More than two weeks after U.S. officials told the WP that al-Qaida is making a comeback (which was, in turn, only 10 days after U.S. officials told the WP that they thought AQ was finished), the LAT jumps on the anonymously sourced terror-scare bandwagon with a today's off-lead. At least this time, the unnamed U.S. officials have something more to offer than vague threats and "increased chatter." Intelligence from the investigation of the Saudi bombings indicates that AQ has created new "operational cells" populated with terrorists whose names are not in the U.S.'s master terrorist database, and officials believe some of these "untraceable" cells have already infiltrated the country. The LAT doesn't explain how its sources didn't see this simple work-around coming a mile away, but it does hint at alarming scenarios: Some cells are "believed to be planning" strikes on "soft targets" like subways with suicide bombers in coming months.
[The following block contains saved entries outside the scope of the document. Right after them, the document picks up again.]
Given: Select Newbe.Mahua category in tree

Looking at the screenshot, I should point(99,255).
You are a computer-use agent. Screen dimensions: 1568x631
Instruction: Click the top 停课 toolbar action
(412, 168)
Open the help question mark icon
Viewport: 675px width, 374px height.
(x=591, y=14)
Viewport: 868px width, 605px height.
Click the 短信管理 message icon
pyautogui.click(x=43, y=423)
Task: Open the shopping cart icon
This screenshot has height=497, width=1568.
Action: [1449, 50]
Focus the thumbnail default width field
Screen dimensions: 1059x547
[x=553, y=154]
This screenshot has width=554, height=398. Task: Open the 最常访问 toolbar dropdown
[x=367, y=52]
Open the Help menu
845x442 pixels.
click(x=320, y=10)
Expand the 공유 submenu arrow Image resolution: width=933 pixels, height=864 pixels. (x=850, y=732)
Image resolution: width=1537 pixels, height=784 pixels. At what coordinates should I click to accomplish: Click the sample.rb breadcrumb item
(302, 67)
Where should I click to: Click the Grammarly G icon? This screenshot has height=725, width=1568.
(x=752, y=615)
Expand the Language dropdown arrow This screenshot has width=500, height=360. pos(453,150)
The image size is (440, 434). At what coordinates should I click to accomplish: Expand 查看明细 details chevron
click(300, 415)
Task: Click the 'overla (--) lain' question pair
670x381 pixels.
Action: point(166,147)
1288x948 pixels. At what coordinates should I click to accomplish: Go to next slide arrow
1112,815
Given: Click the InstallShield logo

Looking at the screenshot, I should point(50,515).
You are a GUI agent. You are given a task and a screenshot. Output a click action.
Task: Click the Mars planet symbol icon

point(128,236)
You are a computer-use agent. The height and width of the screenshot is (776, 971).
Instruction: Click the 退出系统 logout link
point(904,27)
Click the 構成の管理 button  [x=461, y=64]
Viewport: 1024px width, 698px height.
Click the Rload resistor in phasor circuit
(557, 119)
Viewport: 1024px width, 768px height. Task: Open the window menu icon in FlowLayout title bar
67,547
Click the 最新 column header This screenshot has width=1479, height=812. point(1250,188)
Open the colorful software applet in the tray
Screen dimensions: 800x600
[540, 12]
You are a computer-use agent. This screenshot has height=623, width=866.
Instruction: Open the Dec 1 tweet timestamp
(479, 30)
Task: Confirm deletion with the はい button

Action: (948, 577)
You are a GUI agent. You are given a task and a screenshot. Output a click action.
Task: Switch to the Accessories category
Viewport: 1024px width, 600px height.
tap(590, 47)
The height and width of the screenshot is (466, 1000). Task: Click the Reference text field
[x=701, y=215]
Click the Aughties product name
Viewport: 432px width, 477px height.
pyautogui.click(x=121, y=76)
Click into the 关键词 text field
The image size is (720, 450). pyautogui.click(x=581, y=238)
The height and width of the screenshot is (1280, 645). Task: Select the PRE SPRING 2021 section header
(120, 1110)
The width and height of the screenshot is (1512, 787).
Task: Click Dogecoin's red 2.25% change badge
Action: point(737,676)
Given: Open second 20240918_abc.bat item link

As many as 8 million low-income taxpayers who were promised a tax cut in the bill Bush signed on Wednesday won't get one, according to the results of a second study of the fine print that the NYT fronts. When reached by telephone on Bush's European tour, Ari Fleischer defended the bill's exclusion of many poorer taxpayers, openly contradicting his statement on Thursday that people in the lowest tax bracket would "benefit the most":
"If any taxpayers did not get tax relief in this bill, it is because it was such a priority to get them a head start on tax cuts in 2001," [Fleischer] said. "They had a two-year head start, because they were prioritized over upper-income taxpayers. The upper income taxpayers had to wait for tax relief for this bill."
The NYT fronts and the WP stuffs news that Burma's military junta has "detained" Nobel Prize-winning opposition leader Aung San Suu Kyi only 19 months after it freed her from house arrest with unfulfilled promises of greater cooperation. Neither paper's story is datelined from Burma, and both rely heavily on wire reports of the military's press conference in Rangoon yesterday, where it said it took Suu Kyi and at least 17 members of her pro-democracy party into "protective custody" after a clash between her supporters and some 5,000 pro-government loyalists left four people dead. The arrests, along with the military's closing of Suu Kyi's party headquarters in Rangoon, have tempered any optimism that the dictatorial government might be loosening its grip on the country.
According to a piece inside the NYT, French President Jaques Chirac has invited the leaders of 12 poorer countries to the G-8 summit that starts today in Evian in order to shift the agenda away from terrorism and toward helping less developed parts of the world, especially Africa. French officials also downplayed expectations for today's scheduled meeting between Chirac and Bush, their first since the acrimonious run up to Gulf War II. "One cannot measure the thickness of the handshake and the breadth of the smile" to judge how well they're getting along, one French official conceded to the NYT.
Speaking of Africa, NYT's Week-in-Review runs a piece that follows up on yesterday's news that the U.N. Security Council is sending 1,400 peacekeepers to the northeastern corner of Congo to stop ethnic killing there. The piece's chilling point is that even though some 60,000 people have been killed in that area since 1999, a massacre had to occur in close proximity to a U.N. compound before the Council felt enough pressure to do anything.